No. 9: GCCC ends men's soccer, starts men's golf


Editor's Note: This is the second in a series of 10 stories counting down The Telegram's top 10 sports stories of 2011 as chosen by The Telegram staff.

Editor's Note: This is the second in a series of 10 stories counting down The Telegram's top 10 sports stories of 2011 as chosen by The Telegram staff.


One might call it a perfect storm.

That's what some may have thought happened when Garden City Community College's new president, Herbert Swender, announced on May 17 that he was eliminating the Broncbusters' men's soccer program after six years of existence.

By June 3, Swender had made the decision to resurrect a men's golf program that had been eliminated in 1993.

Several factors led to the eventual elimination of a men's soccer program that had been highly successful under coach Stephen Gorton.

First, new guidelines were being introduced for 2011 by the NJCAA, under which GCCC operates, that would have limited the Busters' soccer team to four international student-athletes on its roster. During its final season of competition, 2010, Gorton had nine international players on the roster and only three players were from Kansas.

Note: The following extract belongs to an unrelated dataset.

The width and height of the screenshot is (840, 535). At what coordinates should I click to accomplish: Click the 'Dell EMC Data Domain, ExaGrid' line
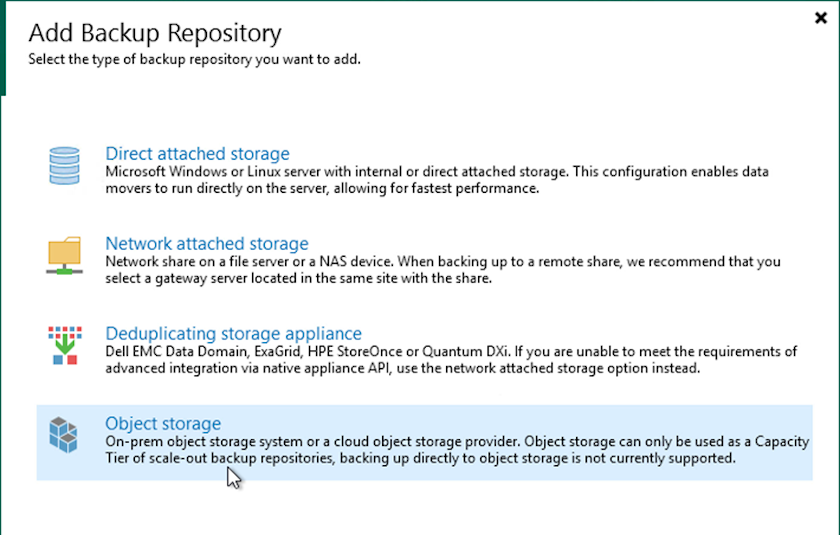pyautogui.click(x=451, y=352)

While the soccer program had been in place for six seasons, Gorton, a Michigan native, had guided the team from 2007 to 2011. During his tenure, the Busters grew into one of the elite programs in the country, being ranked from 2008 to 2010, and finishing fourth at the 2008 NJCAA national tournament. The Busters played in three Region VI championship games and compiled an impressive 56-21-3 record under Gorton's tutelage.

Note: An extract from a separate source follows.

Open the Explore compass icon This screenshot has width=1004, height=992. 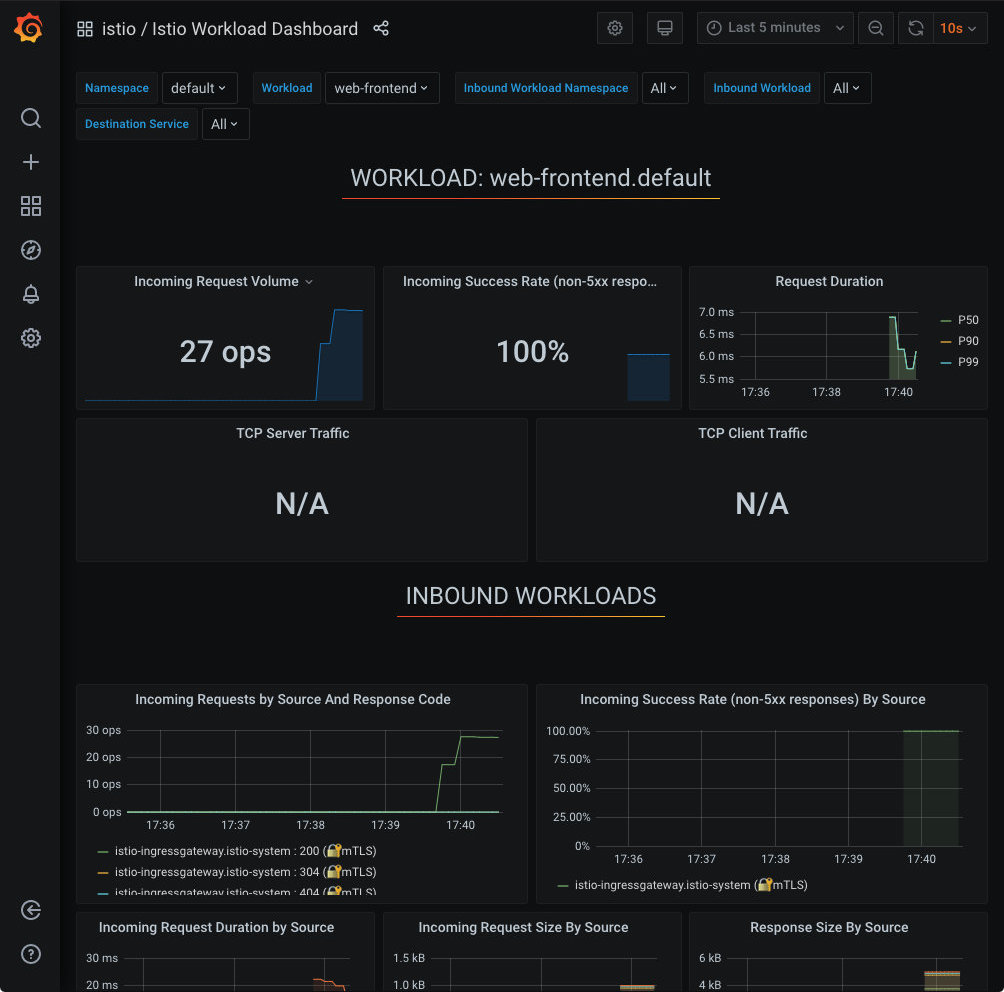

Then, on April 16, Gorton announced he was resigning his position to accept a coaching position at NCAA Division I Oakland University in Rochester, Mich. His resignation was effective May 14.

That put the wheels in motion to consider whether to continue with men's soccer. The women's soccer program, which had been coached by Gorton's wife, Andrea, in 2010, was left intact and new coach Ki Thornberry was hired.

In meetings during the spring, Swender indicated the men's soccer program had a budget of about $60,000 plus an estimated $12,000 in transportation costs. He indicated that the men's golf program would have a budget of about $40,000.

Swender hired Ryan Martin and Cole Wasinger as his part-time coaches. Martin, the head golf professional at The Golf Club at Southwind, was named the head coach, while Wasinger, the head professional at Buffalo Dunes Golf Course, was named the assistant.

Citing the fact the golf courses in Garden City are of a high caliber, Swender said he was positive the change was the right one.

"Garden City is fortunate to have two championship golf courses that will attract student-athletes from our service delivery area and the tri-state region," Swender said.

During one meeting of the GCCC board of trustees, a petition to retain soccer was presented with more than 400 signatures. A typical GCCC home soccer game attracted less than 50 fans over the past several seasons.

Prior to the decision to re-start the men's golf program, Buffalo Dunes had been selected to host one of the "designated" Kansas Jayhawk Conference tournaments in the fall.

GCCC officials decided in the summer to begin its men's program in the fall of 2011 and were able to recruit seven players to comprise its first team since 1993. Of those seven, five were from south-central or southwest Kansas, and the remaining two were from the Oklahoma and Texas panhandle areas.

The Busters golf team competed in five fall tournaments, placing fourth, sixth and fourth in the three designated Jayhawk Conference tournaments, placing eighth in the Ryan Palmer Invitational in Texas against a field comprised mostly of four-year schools, and then finishing its fall campaign with an 11th place finish in a field of 12 teams at the NJCAA Preview at Sand Creek Station in Newton, site of the 2012 NJCAA Championship, where most of the field was comprised of the country's elite junior college programs.